On 29 January 1966, a 57-year-old cleaner was brutally slain as she worked alone in the Piccadilly Arcade in Wollongong, NSW (Australia).
The mutilation of Wilhelmina Kruger (pictured below right) instilled fear in women throughout the city of Wollongong.
Mrs Kruger, who had been employed at the arcade for three years, had been working for two hours when her killer struck shortly after 4:00 AM.
Despite a desperate struggle with her attacker, Mrs Kruger was dragged down three flights of stairs to the lower parking area. She was repeatedly stabbed in the face and body and was strangled.
Her broken false teeth, shoes and keys and a trail of blood led down from the upper floor, testimony to her savage death.
After the murder, police scoured North Beach for a bundle of blood-stained clothing after information that a man had been seen acting suspiciously in the area.
They interviewed scores of people including taxi drivers, railway employees and council and hospital employees.
They investigated psychiatric patients and searched desperately for four people seen separately near the arcade at the time of the attack.
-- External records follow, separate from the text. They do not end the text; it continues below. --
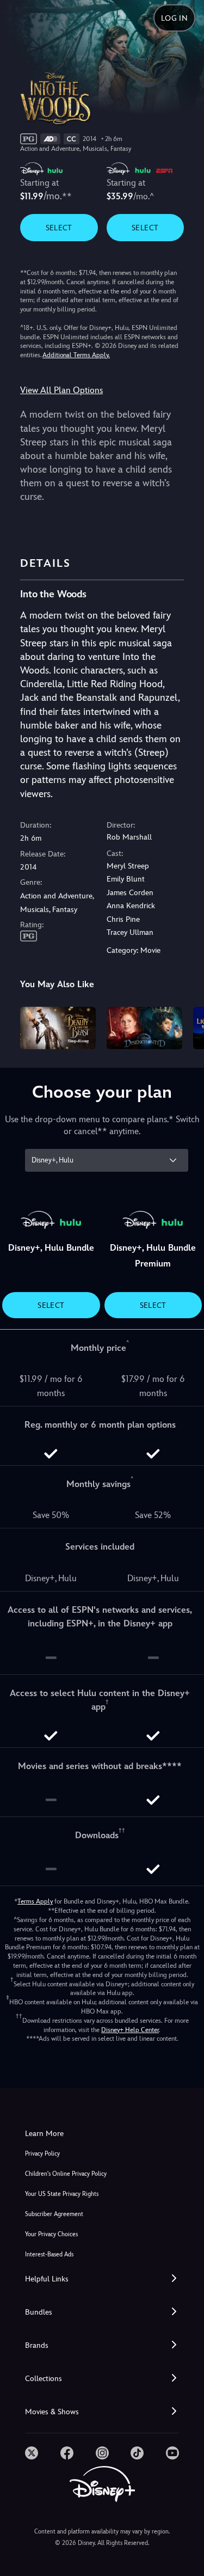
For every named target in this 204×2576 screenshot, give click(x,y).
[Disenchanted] (144, 1028)
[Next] (185, 1026)
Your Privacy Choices (51, 2234)
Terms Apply (35, 1901)
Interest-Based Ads (49, 2254)
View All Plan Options (61, 390)
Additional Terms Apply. (76, 355)
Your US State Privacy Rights (61, 2194)
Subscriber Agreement (54, 2214)
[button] (102, 2279)
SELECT (59, 227)
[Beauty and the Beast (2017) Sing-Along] (58, 1028)
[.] (31, 2452)
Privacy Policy (42, 2153)
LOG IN (174, 18)
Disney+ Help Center (130, 2030)
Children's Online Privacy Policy (66, 2173)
A State Government reward of $10,000 was continually renewed but the killer was never found.
Some detectives working on the case believed they knew the identity of the killer. They believed the man, who was serving a life sentence for another crime, may also have been responsible for the Wanda Beach murders of two girls in the same month.
But the lack of evidence meant they were unable to link him with the death and Wilhelmina Kruger’s murder remains unsolved.